I feel full. A day at Ibram X. Kendi’s First Annual National Antiracist Book Festival has fed my spirit. So many affirming conversations, so much love and black excellence, so much knowledge sharing! When my husband, Kevin, gifted this event to me for our 14th anniversary, I had tears in my eyes. Through this gesture, he showed me not only that he loves me (which is a beautiful thing!) but that he SEES me. He sees that I’m birthing untold stories and that I am a part of a community of writers and readers who are creating more pathways to our collective liberation. I was happy to be a part of the inaugural event that is spreading the antiracism gospel.

So, today’s affirmation was personal. As I push forward in the writing of my third novel and re-enter the author’s space, I have needed to be reminded that I belong here and that what I have to share should be heard. I received those messages today: to write through fear without seeking permission or devaluing its worth. So many pearls of wisdom were offered in the name of love. Grateful.

Fickle

I remember when I first learned that word as a girl of about seven. I liked it when my mother first said it. It sounded like ‘tickle’ and made me laugh. Then she asked if I knew what it meant. Her tone, the look in her eyes, made me know that there was more and that ‘more’ wasn’t as good as it sounded. I shook my head no and she told me the meaning. I knew immediately that I didn’t want to be fickle, the cuteness of the word notwithstanding.

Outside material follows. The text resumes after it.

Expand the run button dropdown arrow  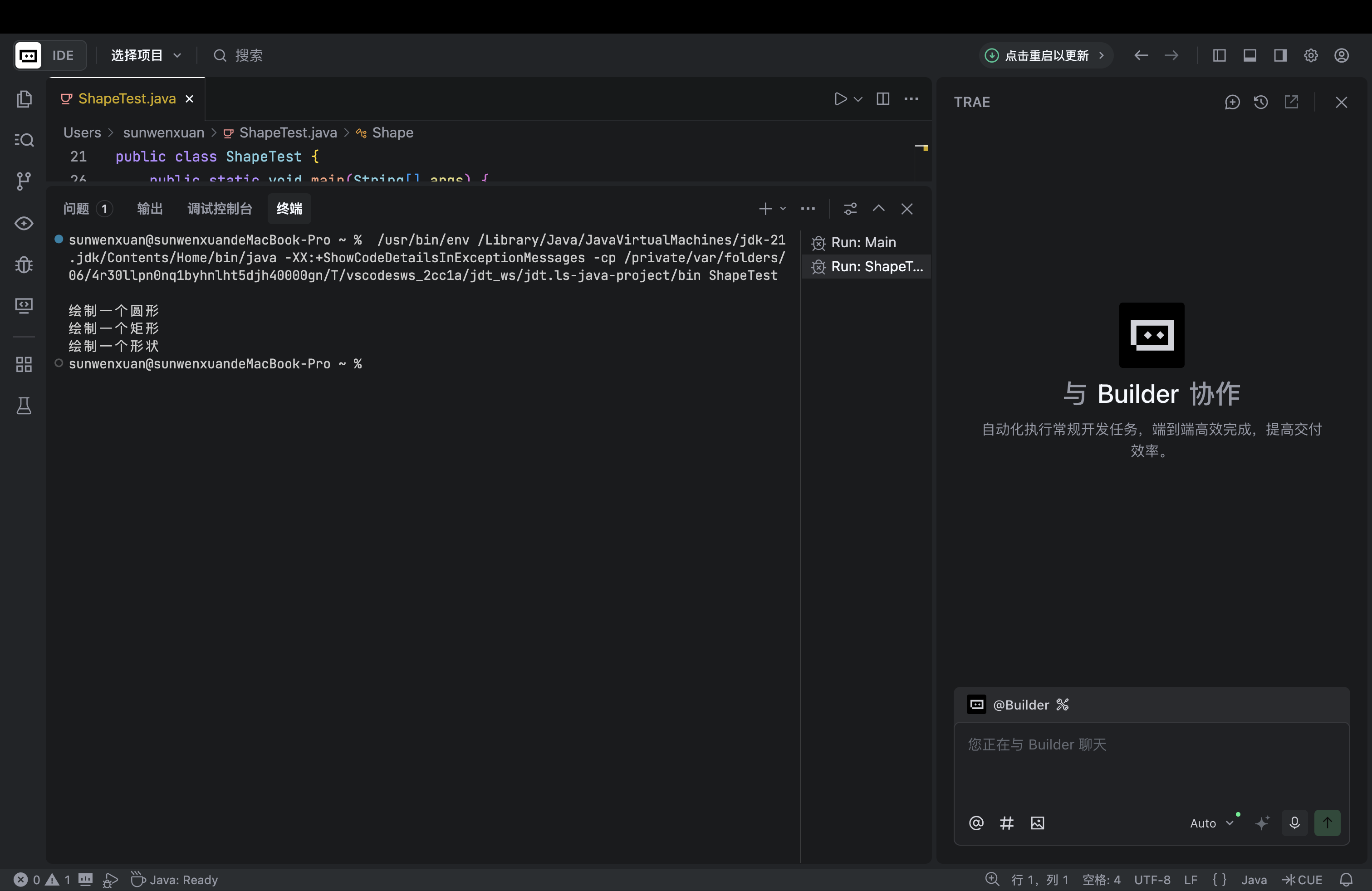[x=858, y=99]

I take some pride in being a person of my word. I try to live with integrity. I bristle at the idea of over-promising and under-delivering. And when it happens, I am humbled or even ashamed.

When I started this blog more than three years ago, I chose the day carefully. I had visions of writing something profound or at least terse and witty multiple times a week. With each new entry, I would leave my imagined audience wanting more. And I would supply it in a steady stream.

Instead: nothing. After days stretched into weeks, I could no longer figure out how to pick up without admitting some sort of defeat so early into the blogging game. So I just didn’t write. Now, after my unanticipated and belated return to this blog, I stand between wanting to offer some contrite explanation and desiring to strike the page with no record that I had ever started. In a world of alternative facts, I rationalized that my omission would be inconsequential to all but me.

The last three words, “all but me” is what stopped me. Why should I misrepresent myself to myself? Why pretend my false start was really no start? I realized that I feared being seen as fickle, even to myself. It flew in the face of my preferred narrative: my decisiveness and sticktoitiveness.

But maybe that’s the point. I mean, I am on a journey, after all. And my journey–with its many destinations and detours, a general direction, and an endpoint as yet unknown to me–exposes me to be more nuanced and blemished than my preferred narrative. I can be fickle sometimes though I try not to be. I strive for integrity and perseverance and clarity of vision. But life is not a straight line. I’ll offer myself grace and continue on the journey.